In today’s Gospel, Matthew captures a series of pictures in which Jesus portrays the Kingdom of God as like a generous landowner who looks out for the needs of others and has mercy on those who are lost and forgotten. He doesn’t wait for them to come to him, but he goes out to seek for them. He goes out very early in the morning, from the beginning of creation, God has gone out to bring us into existence. He then finds us and seeks out for us when we are lost. The moment that Adam and Eve disobey God to eat the forbidden fruit; the moment that the prostitute lady is about to be stoned to death because of her sin; the moment that the first pope of the Church, Simon Peter, about to sink into the deep sea; the moment that we sin: the sins of the flesh, the sins of the eyes, the sins of greedy, stealing, and many other sins that we have committed, the moment that God is always there to look out for us; to invite us to come to work for his field. Just as those are invited to come to work in God’s field reported in today’s Gospel, we are also invited to come to work in God’s field, to participate in the life of the Church, to extend our hands to help those in need, to be kind to one another, to provide a listening ear to one another, to our parents, teachers and those that come into our lives. The question is: Do we remember to give thanks to God, to express our gratitude to God who so loves us and allows us to work in his field? Or do we get zealous or envious towards others when they receive more blessings than us?

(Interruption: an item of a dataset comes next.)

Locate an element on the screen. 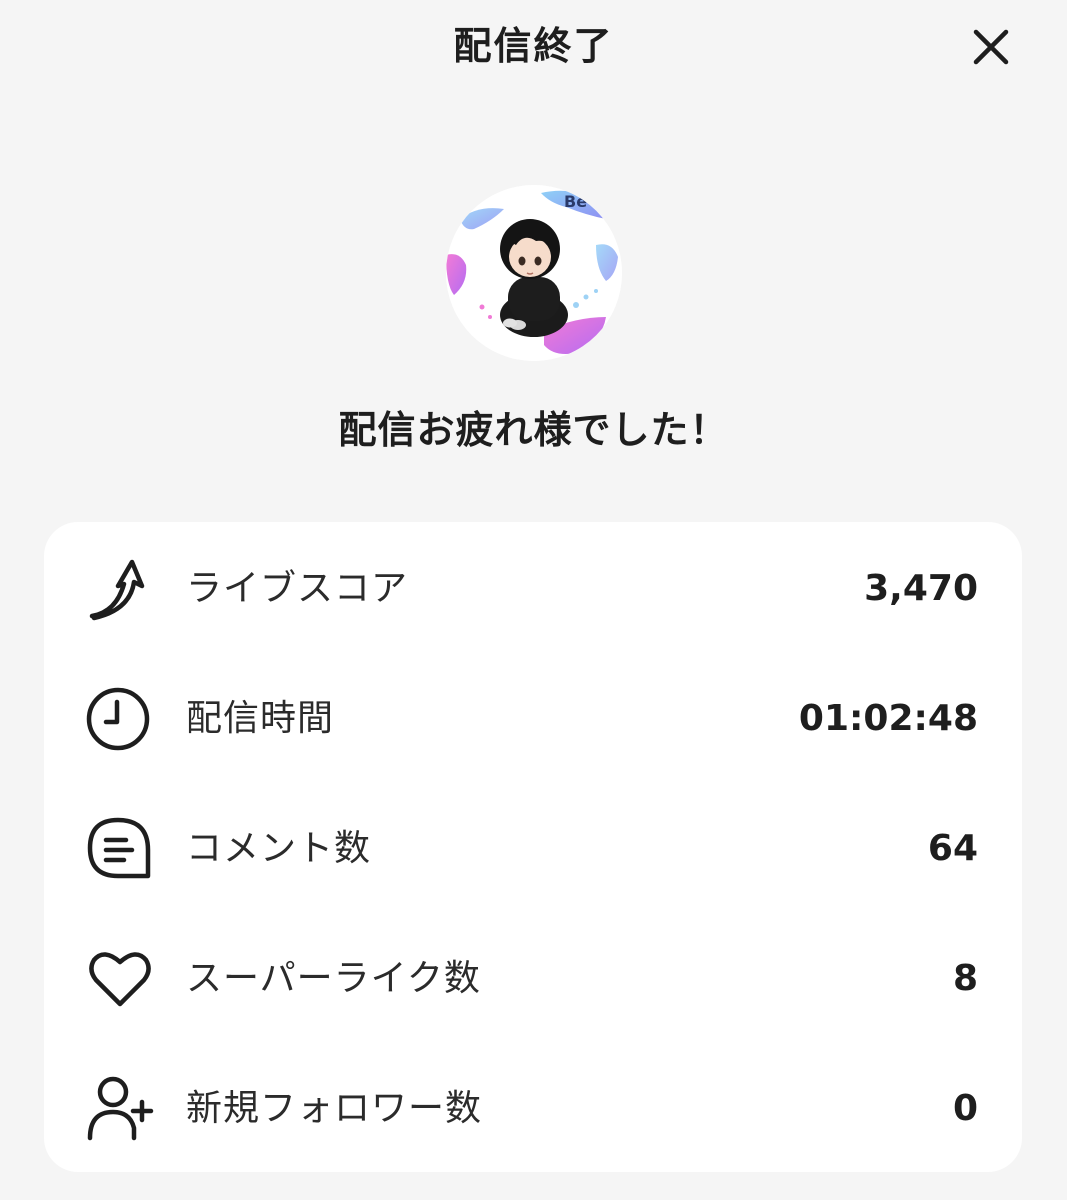 This screenshot has width=1067, height=1200. avatar: Be is located at coordinates (534, 273).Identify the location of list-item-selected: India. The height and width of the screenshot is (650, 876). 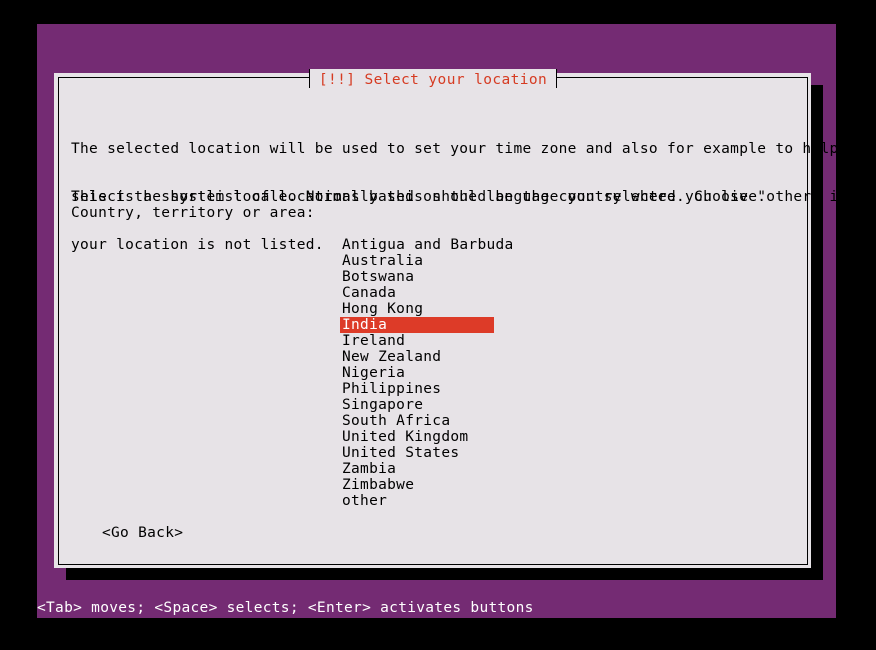
(417, 325).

The landowner asks the foreman, reported in today’s Gospel, saying, “Summon the laborers and give them their pay, beginning with the last and ending with the first.” This causes someone in the group to say, “It’s not fair!” Does it sound familiar to us? We try to be good but struggle all along in our lives, but others cheat, lie, steal, and have a sneaky life, and yet, have a better condition of living than us. People died at the World Trade Center, during the pandemic of COVID 19, and innocent people died in wars, is it fair for them to die that way? If God is a just God, why have we deserved his forgiveness time after time? Or rather, God is a loving and merciful God who is always ready to seek out us, to find us, to call us, and above all, to love us always; but have we had the courage to follow him? Do we recognize our need for God by surrendering our will to his will and following his thoughts, his teaching, and the Church’s teaching?

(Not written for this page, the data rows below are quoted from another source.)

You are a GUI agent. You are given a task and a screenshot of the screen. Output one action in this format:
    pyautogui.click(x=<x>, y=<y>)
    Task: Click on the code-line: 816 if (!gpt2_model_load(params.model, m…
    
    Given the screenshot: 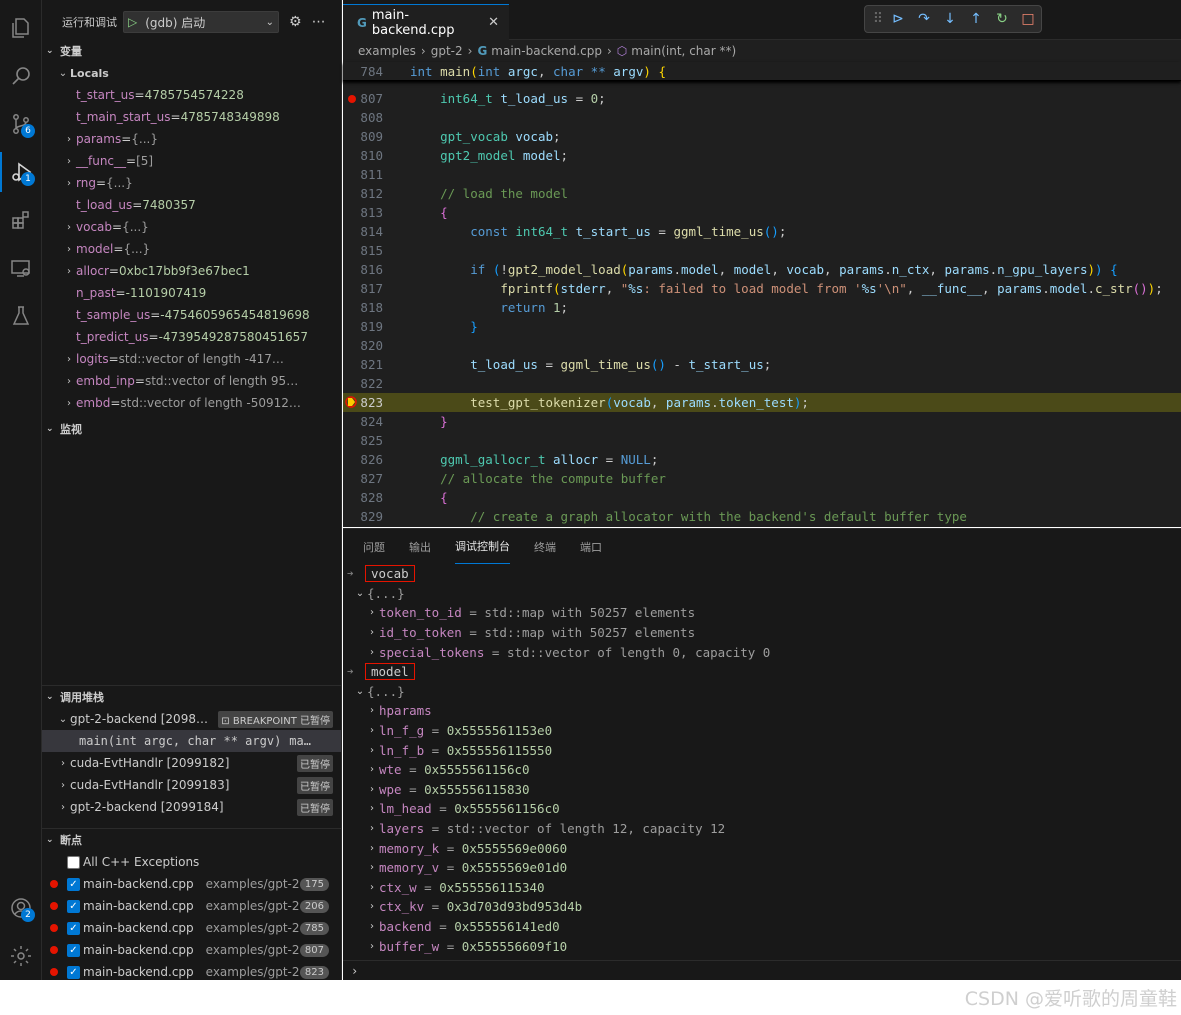 What is the action you would take?
    pyautogui.click(x=762, y=270)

In today’s second reading, recognizing the need for Christ, Saint Paul beautifully states his firm belief saying, “For to me life is Christ.” Just in him, through him, and for him that all things come into the existence that St. Paul firmly believes, we are invited to focus our lives in Christ, through Christ, and for Christ, to understand that God’s thoughts are not our thoughts, but rather his thoughts are his great love for us that he comes to us so to save us from our sins.

The question is how do we know God’s thoughts to follow his thoughts in our Christian life? We cannot control the way God blesses others, but we can show God’s grace to others. Instead of getting envious and zealous towards others for the blessings that they have received, we are invited to express our gratitude to God in our daily lives for the blessings that we have received. How do we express our gratitude to God in our daily life if it’s not to avoid sins, to be kind to one another, to share our blessings with the needy, and to pray more often? What have we done in working in God’s field as Christians? The decision is yours.